Retype the listing from the line that contains "Given: Click the fit to screen icon" through the end of the listing, both ends included, with no changes.

Stored dataset listing
** START **

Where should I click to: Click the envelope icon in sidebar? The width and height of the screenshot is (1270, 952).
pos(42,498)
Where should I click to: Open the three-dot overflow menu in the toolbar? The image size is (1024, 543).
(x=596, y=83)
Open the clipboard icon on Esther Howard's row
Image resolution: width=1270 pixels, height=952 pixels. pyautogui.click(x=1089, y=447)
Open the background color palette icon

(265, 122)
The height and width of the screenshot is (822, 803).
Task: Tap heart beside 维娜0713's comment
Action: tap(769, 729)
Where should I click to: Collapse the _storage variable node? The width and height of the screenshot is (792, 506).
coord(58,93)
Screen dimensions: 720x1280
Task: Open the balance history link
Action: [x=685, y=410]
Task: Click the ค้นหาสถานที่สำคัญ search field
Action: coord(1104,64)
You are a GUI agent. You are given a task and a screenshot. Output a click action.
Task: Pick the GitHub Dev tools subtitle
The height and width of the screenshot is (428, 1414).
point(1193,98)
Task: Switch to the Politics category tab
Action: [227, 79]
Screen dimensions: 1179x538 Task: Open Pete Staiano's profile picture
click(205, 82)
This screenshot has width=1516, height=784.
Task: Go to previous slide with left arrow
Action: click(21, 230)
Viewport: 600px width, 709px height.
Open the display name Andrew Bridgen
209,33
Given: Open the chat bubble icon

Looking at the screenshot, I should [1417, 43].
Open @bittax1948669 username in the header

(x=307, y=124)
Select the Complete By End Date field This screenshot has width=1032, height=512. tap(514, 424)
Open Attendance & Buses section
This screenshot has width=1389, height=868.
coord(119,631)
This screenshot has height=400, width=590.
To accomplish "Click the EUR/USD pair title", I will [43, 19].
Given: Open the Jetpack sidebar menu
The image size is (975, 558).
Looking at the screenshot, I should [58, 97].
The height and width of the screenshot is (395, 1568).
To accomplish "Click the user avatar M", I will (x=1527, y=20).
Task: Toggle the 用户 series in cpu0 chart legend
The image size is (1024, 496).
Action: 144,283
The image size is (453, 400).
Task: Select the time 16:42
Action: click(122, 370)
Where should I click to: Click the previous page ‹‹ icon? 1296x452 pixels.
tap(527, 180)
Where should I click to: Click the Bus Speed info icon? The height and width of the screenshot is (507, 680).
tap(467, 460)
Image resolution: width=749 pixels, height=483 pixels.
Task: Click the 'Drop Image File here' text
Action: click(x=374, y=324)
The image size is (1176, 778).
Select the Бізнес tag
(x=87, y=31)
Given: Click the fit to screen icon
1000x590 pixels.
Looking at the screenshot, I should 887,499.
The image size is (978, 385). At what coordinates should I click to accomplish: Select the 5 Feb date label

** END **

- Task solution -
Given: Click the fit to screen icon
1000x590 pixels.
Looking at the screenshot, I should 887,499.
The image size is (978, 385). At what coordinates should I click to accomplish: Select the 5 Feb date label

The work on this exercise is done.